Even if you diligently check your skin for questionable moles monthly, you likely overlook your nails, a place where dangerous melanoma often goes unnoticed. "Dark brown or black vertical lines on the nail bed should never be ignored," warns Dr. Agarwal. "These can be a hallmark sign of melanoma, which requires early detection and treatment," she says.

Leave your nails bare periodically so you can examine them, then go get a manicure or do your nails yourself. "Sunlight is unable to penetrate through polish, so any shade other than a clear coat will provide an adequate barrier from the sun," explains Dr. Agarwal. Smart idea since your nails' smooth surface makes it hard for sunscreen to be absorbed into the nail.

Pitting and Grooving

Depressions and small cracks in your nails are known as "pitting" of the nail bed and are often associated with psoriasis, an inflammatory disease that leads to scaly or red patches all over the body. "Individuals who suffer from psoriasis develop clusters of cells along the nail bed that accumulate and disrupt the linear, smooth growth of a normal nail," explains Dr. Agarwal. "As these cells are sloughed off, grooves or depressed areas are left behind on the surface," she continues. A physical exam is often all you need for a diagnosis, after which your doctor may recommend topical, oral, or injected medications or light therapy.

Brittle, Thin, or Lifted Nails

Breaking a nail can be a bummer, but if your tips seem to crack at the slightest touch, it could mean your thyroid is amiss. This gland in your neck regulates metabolism, energy, and growth, and too little thyroid hormone often leads to hair loss, brittle and thin nails, and nails that grow slowly, notes Dr. Agarwal.

A thyroid disorder also manifests itself by causing your nail plate to separate from the nail bed in a noticeable way. "Lifted nails are thought to occur because the increase in thyroid hormone can accelerate cell turnover and separate the nail from its natural linear growth pattern," explains Dr. Agarwal.

Brittle, thin, slow-growing, or lifted, see your physician ASAP for a simple blood test that can check for a thyroid disorder, which can be treated with medications.

White Lines

Stripes on your nails are only a good thing if they are painted on. Horizontal white lines that span the entire nail, are paired, and appear on more than one nail are called Muehrcke's lines. These could be an indication of kidney disease, liver abnormalities, or a lack of protein and other nutrients, says Dr. Agarwal. "They are thought to be caused by a disruption in blood supply to the nail bed because of underlying disease," she explains.
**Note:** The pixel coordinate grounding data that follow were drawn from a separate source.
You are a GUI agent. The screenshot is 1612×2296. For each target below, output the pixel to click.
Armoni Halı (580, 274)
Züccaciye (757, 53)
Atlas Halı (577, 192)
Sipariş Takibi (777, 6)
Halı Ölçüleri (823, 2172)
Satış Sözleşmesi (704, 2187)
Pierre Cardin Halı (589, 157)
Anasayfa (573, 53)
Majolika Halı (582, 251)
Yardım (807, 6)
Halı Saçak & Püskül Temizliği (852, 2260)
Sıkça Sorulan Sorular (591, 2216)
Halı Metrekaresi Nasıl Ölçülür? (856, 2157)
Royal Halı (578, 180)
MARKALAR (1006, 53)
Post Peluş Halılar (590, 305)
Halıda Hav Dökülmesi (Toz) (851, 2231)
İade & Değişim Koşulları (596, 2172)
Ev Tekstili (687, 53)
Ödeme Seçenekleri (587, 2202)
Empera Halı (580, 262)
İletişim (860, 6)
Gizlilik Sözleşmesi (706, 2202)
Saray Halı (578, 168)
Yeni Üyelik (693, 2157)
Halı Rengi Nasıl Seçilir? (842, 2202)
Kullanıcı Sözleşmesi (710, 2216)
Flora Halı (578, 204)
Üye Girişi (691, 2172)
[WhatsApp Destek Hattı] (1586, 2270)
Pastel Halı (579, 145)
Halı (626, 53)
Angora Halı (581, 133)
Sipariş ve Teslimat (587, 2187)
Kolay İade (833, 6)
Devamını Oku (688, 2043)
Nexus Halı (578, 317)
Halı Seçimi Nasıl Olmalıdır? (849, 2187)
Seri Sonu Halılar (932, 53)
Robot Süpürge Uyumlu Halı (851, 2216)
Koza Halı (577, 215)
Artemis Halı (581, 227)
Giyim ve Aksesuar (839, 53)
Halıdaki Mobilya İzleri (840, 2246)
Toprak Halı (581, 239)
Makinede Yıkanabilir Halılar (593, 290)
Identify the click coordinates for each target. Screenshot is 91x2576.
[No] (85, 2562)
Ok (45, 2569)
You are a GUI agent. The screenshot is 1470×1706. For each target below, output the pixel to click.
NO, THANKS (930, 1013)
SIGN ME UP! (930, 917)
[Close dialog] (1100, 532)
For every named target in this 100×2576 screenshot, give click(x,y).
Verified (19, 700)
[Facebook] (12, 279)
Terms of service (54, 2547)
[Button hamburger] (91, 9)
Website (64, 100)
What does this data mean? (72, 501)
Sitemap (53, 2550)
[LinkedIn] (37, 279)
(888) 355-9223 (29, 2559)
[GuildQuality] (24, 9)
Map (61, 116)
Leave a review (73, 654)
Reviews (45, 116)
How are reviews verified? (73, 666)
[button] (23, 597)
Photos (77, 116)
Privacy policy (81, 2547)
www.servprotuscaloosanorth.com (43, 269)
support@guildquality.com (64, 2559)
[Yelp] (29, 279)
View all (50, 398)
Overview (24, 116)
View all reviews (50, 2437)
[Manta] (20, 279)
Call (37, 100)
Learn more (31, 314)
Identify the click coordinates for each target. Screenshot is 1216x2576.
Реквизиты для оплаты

Shorter horizontal white marks or streaks, however, are likely just the result of trauma to the base of your nail. These may last from weeks to months and usually will disappear on their own.

Blue Nails

A blue face is a clear indication that someone's lacking airflow, and blue nails mean the same thing: you're not getting enough oxygen to your fingertips. This could be caused by respiratory disease or a vascular problem called Raynaud's Disease, which is a rare disorder of the blood vessels, according to Dr. Agarwal. Some people just have slower blood circulation, especially when exposed to cold temperatures, she notes — but have a physician check your blood and oxygenation levels if your nails are persistently blue.